- [Your assignment]: If a line in the material below has the word "price", copy it.

──────────

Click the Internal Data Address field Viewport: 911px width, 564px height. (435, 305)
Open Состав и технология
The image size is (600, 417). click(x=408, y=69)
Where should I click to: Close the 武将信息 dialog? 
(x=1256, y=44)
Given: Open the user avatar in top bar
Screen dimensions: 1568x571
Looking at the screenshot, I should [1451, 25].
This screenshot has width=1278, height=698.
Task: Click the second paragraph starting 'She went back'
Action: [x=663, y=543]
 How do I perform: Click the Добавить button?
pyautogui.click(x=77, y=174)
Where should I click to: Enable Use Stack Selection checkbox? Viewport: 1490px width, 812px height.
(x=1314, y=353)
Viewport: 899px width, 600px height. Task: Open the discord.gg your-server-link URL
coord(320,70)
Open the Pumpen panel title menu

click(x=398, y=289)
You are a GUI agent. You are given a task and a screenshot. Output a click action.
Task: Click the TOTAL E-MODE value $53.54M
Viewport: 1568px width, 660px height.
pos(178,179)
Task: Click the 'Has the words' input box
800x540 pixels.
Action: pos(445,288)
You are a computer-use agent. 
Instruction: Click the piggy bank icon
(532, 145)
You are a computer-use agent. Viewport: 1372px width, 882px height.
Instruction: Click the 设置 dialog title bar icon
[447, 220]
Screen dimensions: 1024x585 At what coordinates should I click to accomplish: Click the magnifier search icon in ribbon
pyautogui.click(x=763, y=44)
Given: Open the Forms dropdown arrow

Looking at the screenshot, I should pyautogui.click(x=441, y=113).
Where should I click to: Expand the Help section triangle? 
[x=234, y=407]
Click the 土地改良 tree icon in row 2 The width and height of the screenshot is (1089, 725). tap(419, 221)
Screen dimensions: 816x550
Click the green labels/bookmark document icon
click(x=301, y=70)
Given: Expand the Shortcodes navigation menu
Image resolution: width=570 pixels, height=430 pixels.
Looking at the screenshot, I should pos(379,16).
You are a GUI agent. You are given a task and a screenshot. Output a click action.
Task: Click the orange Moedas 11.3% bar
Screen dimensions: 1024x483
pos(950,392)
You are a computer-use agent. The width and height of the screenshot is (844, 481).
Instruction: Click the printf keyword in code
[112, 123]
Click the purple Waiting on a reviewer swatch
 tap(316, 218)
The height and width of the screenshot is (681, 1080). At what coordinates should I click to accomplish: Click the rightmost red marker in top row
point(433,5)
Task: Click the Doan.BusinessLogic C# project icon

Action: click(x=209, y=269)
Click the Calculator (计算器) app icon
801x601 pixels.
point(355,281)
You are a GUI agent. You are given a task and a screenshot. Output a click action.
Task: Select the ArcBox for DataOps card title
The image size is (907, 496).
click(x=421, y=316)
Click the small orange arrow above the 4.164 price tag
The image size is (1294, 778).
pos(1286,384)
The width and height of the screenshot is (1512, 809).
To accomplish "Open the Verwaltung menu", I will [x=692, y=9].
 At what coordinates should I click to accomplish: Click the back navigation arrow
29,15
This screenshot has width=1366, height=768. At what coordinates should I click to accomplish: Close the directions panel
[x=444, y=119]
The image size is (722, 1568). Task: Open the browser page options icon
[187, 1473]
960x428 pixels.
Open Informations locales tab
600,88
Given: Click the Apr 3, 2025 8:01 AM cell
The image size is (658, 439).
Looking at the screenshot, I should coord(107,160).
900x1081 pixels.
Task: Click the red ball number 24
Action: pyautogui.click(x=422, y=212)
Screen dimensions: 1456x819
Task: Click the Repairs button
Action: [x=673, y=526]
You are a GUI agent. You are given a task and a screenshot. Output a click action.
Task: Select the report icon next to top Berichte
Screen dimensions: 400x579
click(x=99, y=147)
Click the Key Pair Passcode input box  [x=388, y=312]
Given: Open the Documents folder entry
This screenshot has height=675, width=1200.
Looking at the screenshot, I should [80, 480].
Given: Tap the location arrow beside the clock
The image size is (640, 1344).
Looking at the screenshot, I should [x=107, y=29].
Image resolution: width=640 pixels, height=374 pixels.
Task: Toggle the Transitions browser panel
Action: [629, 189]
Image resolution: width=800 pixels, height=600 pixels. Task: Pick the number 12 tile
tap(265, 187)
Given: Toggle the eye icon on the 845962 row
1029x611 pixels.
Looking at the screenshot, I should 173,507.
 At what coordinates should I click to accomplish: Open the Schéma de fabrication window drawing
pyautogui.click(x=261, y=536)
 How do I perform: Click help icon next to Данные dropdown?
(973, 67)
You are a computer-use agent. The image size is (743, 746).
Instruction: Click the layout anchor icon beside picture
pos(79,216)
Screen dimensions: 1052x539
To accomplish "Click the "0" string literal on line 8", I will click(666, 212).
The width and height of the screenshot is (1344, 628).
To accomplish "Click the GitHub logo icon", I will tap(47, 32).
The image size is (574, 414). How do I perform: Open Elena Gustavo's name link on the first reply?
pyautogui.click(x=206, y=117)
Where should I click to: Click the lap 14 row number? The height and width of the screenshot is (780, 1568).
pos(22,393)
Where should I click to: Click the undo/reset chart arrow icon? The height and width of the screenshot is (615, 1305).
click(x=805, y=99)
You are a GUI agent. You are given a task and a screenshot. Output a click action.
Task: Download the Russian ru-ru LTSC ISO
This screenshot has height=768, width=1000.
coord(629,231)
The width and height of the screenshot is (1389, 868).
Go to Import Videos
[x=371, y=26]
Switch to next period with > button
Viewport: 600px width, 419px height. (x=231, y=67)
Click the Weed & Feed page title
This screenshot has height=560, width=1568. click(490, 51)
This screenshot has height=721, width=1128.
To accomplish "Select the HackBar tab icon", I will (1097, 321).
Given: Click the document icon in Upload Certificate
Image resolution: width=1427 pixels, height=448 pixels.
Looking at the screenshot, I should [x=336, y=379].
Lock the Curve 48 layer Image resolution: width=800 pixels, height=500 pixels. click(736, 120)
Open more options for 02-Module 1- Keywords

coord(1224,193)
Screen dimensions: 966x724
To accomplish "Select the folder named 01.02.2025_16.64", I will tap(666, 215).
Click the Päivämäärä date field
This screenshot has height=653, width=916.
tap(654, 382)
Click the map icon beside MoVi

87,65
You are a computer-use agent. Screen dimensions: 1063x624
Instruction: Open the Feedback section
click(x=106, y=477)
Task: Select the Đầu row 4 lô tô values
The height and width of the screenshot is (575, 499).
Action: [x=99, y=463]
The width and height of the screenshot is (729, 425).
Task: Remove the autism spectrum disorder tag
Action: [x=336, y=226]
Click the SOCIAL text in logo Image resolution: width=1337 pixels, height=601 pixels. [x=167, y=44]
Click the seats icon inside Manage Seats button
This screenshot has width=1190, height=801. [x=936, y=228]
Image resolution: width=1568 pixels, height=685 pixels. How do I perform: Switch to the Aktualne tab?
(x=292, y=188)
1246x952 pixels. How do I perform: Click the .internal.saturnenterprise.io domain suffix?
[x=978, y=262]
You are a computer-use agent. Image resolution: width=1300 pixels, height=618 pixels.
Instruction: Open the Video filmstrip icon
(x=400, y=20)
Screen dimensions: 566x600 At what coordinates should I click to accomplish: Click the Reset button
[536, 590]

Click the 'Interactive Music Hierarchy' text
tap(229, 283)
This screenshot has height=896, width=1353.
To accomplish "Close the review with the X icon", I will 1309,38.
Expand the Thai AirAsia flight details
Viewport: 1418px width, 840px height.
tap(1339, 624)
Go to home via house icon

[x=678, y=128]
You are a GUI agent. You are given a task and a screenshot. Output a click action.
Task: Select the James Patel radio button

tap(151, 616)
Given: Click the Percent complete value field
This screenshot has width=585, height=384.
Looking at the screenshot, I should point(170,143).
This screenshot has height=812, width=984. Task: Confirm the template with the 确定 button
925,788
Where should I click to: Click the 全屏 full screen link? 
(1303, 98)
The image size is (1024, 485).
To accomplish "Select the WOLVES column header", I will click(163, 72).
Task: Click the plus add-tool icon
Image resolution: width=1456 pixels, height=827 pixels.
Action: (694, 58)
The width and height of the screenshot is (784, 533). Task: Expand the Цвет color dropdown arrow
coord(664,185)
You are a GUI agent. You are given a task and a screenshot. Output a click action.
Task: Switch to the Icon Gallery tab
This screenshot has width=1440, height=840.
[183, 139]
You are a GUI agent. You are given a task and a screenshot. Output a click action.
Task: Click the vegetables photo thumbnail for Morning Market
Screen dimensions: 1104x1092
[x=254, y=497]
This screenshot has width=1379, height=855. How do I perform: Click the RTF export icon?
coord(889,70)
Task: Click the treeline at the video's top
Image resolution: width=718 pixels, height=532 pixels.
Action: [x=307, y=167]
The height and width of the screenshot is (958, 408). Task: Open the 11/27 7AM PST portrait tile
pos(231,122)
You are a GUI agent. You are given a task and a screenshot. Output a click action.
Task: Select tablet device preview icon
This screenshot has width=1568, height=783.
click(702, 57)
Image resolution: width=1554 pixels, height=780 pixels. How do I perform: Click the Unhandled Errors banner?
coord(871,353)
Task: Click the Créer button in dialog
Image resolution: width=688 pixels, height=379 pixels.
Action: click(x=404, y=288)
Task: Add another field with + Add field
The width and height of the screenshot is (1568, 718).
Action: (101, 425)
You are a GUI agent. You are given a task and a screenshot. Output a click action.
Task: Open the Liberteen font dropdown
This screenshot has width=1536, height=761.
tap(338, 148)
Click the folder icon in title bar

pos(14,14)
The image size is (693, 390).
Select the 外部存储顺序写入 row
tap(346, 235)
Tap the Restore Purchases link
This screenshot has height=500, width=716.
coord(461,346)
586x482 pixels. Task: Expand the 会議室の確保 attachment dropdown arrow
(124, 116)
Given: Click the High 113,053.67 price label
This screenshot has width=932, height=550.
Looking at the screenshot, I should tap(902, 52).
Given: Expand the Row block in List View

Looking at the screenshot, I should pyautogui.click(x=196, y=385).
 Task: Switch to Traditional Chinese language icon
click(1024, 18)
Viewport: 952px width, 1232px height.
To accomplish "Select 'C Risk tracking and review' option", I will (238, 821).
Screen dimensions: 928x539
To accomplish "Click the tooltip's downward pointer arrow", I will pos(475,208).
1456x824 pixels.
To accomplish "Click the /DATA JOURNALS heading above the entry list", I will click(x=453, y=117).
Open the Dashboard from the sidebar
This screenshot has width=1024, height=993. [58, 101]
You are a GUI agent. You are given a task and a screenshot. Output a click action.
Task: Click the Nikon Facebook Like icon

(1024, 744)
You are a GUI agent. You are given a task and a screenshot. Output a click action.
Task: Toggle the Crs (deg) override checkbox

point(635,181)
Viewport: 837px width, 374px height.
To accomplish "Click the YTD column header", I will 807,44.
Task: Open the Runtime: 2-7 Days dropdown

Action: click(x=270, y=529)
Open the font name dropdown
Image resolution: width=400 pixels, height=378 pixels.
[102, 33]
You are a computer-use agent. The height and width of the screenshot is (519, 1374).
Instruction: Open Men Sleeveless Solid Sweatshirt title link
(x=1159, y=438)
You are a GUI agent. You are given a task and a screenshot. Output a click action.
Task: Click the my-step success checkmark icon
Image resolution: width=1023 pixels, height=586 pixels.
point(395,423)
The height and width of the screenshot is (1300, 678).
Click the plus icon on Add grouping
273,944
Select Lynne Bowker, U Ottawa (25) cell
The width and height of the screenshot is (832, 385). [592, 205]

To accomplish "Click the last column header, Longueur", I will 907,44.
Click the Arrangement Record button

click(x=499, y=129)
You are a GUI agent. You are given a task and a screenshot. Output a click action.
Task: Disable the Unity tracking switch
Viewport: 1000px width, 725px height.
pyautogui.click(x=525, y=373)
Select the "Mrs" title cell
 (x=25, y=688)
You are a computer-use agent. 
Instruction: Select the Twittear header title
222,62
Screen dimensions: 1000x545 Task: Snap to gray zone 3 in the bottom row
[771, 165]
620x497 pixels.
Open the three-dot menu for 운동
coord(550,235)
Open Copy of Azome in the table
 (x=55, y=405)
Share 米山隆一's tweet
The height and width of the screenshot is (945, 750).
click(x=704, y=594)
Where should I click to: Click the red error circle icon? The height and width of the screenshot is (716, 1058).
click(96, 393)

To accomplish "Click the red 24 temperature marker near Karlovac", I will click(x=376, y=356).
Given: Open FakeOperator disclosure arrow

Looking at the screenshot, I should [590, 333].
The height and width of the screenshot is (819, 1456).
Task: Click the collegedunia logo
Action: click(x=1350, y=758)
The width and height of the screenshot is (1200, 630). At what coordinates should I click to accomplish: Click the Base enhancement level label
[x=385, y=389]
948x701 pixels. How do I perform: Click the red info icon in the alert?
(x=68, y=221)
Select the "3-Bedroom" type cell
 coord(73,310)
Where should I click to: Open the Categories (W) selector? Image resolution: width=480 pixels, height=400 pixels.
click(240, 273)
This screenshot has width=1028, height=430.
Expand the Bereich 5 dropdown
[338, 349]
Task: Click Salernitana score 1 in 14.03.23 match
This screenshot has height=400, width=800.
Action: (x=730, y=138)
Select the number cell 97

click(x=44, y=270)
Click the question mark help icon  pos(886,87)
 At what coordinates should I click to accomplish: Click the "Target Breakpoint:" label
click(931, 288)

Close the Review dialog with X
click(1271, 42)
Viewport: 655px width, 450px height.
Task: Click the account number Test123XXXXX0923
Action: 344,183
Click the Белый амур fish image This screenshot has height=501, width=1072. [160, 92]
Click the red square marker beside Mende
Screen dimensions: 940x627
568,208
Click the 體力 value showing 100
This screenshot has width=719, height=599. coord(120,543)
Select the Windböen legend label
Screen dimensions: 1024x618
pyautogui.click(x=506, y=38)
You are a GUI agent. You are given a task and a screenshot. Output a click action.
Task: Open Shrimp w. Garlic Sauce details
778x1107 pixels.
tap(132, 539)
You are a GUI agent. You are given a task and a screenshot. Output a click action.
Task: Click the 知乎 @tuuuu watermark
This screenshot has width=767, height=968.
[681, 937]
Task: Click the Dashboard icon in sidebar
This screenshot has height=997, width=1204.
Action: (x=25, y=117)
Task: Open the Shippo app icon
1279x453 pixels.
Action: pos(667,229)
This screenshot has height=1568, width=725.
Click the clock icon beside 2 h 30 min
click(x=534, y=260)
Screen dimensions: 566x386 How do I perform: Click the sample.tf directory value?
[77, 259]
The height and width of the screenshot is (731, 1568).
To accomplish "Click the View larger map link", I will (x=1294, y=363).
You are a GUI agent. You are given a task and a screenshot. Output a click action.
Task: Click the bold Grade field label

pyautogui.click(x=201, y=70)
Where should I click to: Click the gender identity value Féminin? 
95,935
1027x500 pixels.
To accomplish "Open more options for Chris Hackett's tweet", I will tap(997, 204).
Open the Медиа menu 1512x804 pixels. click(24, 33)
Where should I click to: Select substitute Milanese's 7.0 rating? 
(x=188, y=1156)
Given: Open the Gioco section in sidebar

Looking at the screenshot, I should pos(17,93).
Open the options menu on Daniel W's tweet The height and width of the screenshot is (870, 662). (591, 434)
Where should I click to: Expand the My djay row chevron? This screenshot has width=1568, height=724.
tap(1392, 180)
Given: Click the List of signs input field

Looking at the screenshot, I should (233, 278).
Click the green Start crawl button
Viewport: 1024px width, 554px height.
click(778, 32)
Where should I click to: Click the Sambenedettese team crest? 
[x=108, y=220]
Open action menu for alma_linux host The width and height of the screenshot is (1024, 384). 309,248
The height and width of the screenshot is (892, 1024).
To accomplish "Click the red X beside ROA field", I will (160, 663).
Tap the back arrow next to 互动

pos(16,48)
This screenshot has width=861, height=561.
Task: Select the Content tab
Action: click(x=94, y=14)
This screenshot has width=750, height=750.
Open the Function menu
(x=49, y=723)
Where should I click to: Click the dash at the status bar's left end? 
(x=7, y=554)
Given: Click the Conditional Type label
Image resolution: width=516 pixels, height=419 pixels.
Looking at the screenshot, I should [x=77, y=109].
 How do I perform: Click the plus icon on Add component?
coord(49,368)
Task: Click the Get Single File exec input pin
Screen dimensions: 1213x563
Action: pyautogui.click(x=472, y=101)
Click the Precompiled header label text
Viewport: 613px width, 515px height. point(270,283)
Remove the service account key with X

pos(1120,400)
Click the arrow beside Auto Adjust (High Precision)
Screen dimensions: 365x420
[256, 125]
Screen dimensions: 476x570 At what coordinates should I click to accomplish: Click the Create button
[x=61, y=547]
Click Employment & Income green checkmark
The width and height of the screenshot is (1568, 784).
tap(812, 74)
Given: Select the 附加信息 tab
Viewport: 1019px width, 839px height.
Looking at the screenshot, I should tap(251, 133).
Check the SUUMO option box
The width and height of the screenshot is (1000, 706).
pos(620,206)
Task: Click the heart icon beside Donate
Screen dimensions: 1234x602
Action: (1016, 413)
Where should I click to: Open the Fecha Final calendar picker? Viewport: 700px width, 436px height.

──────────

- [Output]:
Click the small orange arrow above the 4.164 price tag
Given: Click the High 113,053.67 price label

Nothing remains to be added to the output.